* What is being asked:
Output all the records word for word. Drop the pictures.

+++

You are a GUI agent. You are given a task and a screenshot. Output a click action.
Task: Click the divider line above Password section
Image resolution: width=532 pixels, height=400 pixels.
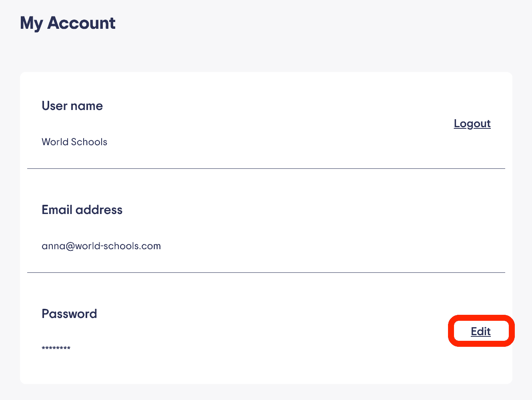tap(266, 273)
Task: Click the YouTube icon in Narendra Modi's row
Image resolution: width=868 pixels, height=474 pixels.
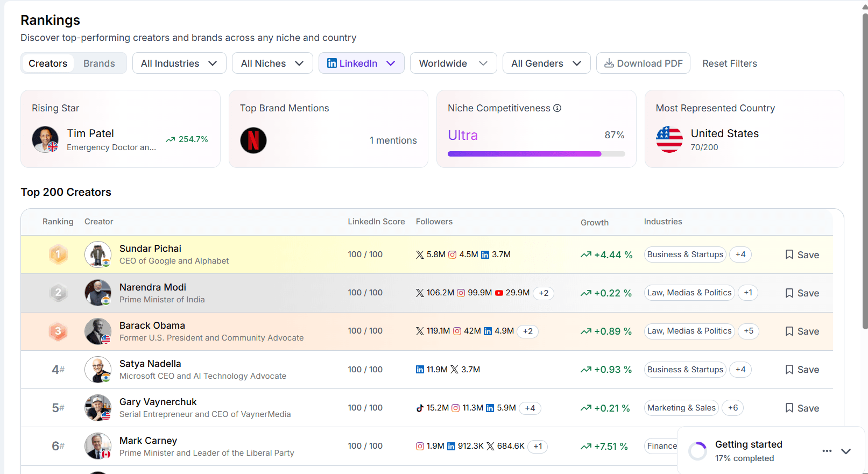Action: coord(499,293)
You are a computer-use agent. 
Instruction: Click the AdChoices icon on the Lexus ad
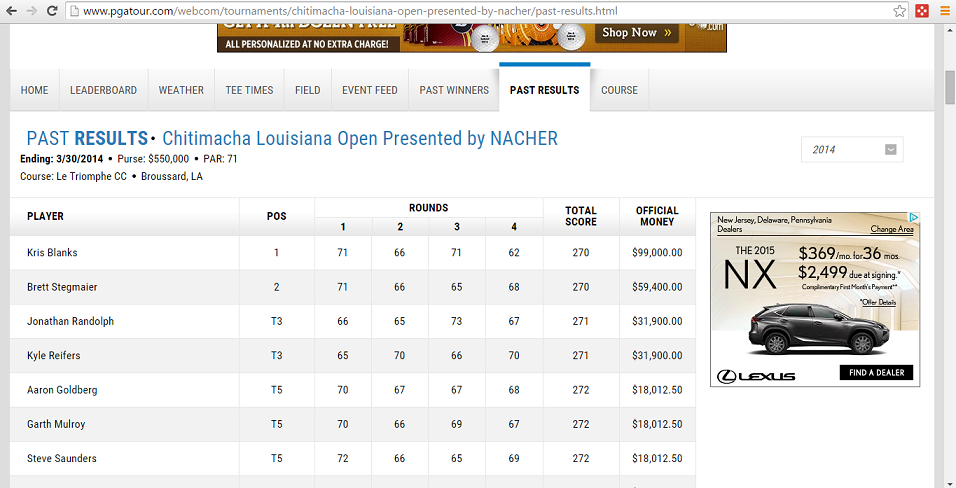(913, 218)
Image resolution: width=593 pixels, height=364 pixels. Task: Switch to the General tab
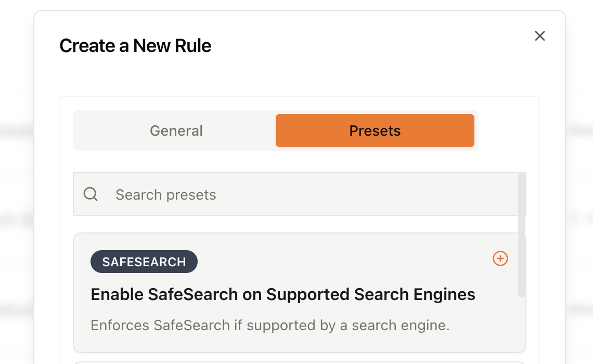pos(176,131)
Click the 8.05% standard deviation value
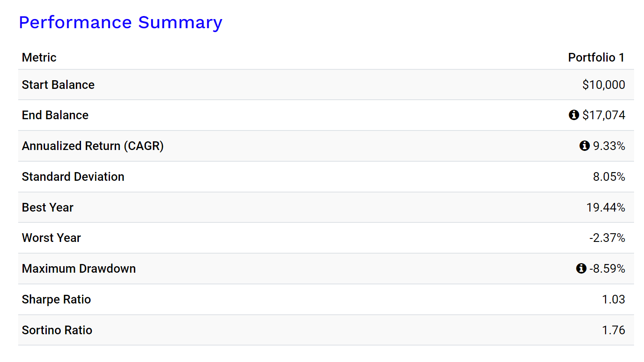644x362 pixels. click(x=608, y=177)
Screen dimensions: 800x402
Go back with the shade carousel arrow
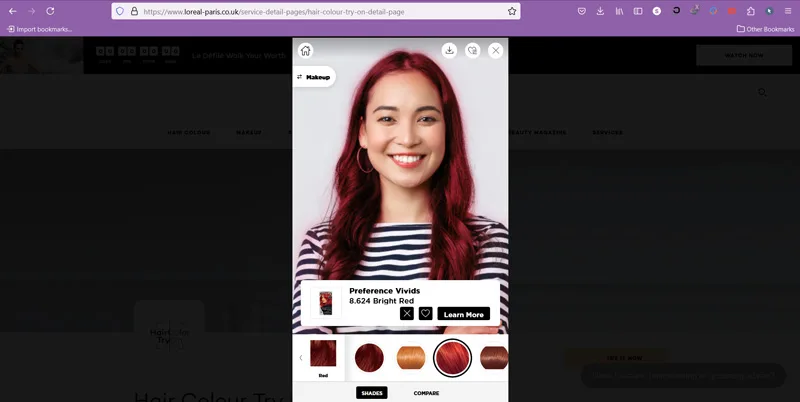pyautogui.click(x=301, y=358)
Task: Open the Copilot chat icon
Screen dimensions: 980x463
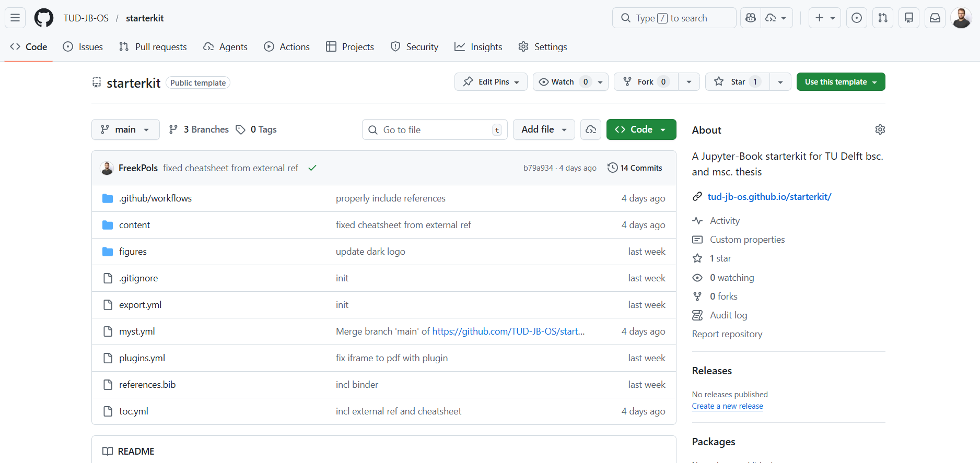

+++

* Answer box:
You are a GUI agent. You are given a task and a screenshot. Output a click action.
Task: Click the divider line above Password section
Image resolution: width=532 pixels, height=400 pixels.
tap(266, 273)
Task: Click the YouTube icon in Narendra Modi's row
Image resolution: width=868 pixels, height=474 pixels.
Action: coord(499,293)
You are a computer-use agent. 
Instruction: Click the AdChoices icon on the Lexus ad
(913, 218)
Image resolution: width=593 pixels, height=364 pixels. Task: Switch to the General tab
pos(176,131)
Click the 8.05% standard deviation value
644x362 pixels. click(x=608, y=177)
Screen dimensions: 800x402
Go back with the shade carousel arrow
pyautogui.click(x=301, y=358)
Task: Open the Copilot chat icon
Screen dimensions: 980x463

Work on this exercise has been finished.